Collected data:
────────────────────

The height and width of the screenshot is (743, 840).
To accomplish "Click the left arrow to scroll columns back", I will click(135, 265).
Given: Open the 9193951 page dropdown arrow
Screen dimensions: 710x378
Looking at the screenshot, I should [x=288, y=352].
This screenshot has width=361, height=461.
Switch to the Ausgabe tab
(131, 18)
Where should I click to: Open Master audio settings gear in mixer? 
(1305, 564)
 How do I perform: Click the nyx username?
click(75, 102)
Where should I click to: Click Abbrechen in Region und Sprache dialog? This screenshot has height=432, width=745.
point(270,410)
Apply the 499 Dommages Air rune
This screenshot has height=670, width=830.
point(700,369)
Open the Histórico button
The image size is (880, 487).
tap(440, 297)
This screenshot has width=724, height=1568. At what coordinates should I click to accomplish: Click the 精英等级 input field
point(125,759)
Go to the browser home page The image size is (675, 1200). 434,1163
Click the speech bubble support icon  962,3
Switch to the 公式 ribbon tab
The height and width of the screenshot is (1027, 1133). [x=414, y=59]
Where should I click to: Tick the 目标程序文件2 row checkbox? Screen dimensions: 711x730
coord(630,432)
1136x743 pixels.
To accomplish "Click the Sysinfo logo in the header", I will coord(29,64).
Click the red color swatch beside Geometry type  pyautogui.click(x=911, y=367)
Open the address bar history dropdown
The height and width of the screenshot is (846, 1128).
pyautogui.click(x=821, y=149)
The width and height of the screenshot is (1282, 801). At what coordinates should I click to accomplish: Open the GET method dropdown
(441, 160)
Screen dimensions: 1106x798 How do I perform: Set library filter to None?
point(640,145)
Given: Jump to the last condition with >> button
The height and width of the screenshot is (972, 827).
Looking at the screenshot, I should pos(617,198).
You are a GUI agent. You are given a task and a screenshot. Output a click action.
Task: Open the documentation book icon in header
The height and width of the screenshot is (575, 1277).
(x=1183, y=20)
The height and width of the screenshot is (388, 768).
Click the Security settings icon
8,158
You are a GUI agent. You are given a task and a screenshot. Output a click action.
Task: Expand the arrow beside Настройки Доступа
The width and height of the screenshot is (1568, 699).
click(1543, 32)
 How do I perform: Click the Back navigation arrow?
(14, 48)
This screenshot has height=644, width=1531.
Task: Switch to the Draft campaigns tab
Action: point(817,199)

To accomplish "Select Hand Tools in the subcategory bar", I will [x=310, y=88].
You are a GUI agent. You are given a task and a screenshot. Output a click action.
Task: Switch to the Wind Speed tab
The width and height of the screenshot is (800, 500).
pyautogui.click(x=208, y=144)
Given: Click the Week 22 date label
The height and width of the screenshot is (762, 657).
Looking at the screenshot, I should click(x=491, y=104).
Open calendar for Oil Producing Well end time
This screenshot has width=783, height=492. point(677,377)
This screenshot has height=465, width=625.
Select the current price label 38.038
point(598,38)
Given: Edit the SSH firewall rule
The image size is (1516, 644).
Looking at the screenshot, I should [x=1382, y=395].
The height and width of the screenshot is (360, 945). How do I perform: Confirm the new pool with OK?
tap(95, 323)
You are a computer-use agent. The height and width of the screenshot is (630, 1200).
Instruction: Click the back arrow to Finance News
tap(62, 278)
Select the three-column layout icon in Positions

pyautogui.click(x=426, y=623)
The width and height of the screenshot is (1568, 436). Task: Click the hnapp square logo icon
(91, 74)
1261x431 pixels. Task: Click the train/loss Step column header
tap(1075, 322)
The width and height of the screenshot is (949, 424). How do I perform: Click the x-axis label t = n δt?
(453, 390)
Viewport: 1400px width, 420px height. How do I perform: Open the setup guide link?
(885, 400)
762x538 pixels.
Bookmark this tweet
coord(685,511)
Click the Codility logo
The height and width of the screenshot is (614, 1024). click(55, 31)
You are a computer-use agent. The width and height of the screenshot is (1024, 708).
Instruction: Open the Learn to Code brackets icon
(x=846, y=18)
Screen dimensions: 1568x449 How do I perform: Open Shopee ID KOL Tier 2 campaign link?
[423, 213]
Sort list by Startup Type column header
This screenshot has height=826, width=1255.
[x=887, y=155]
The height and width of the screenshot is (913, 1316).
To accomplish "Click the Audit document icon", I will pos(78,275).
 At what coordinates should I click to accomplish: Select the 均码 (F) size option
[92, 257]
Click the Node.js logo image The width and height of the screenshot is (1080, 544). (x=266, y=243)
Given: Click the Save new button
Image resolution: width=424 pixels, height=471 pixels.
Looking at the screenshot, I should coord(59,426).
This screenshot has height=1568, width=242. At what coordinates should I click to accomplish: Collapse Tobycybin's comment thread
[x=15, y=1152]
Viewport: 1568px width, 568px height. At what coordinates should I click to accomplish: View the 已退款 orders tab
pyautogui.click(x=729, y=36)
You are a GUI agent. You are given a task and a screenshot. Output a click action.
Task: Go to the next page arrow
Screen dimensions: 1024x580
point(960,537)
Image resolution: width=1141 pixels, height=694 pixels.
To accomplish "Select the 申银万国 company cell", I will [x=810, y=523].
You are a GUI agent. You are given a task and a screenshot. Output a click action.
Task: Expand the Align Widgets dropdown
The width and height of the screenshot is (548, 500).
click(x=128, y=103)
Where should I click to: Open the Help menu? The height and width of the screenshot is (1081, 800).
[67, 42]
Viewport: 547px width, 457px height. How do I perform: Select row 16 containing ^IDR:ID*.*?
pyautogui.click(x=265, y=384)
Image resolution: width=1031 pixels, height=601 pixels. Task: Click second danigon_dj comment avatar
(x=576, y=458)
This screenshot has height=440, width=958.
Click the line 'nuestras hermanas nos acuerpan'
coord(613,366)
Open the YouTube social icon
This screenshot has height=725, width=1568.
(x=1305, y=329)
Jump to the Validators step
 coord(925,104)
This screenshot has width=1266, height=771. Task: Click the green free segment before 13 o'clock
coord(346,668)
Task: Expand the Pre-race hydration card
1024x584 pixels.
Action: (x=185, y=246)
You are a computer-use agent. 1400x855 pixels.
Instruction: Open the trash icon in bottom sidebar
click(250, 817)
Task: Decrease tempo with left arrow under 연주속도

────────────────────

Activity » What is the number of lines above that contain the string "computer"? Answer with that number only.

Solution to this task » 3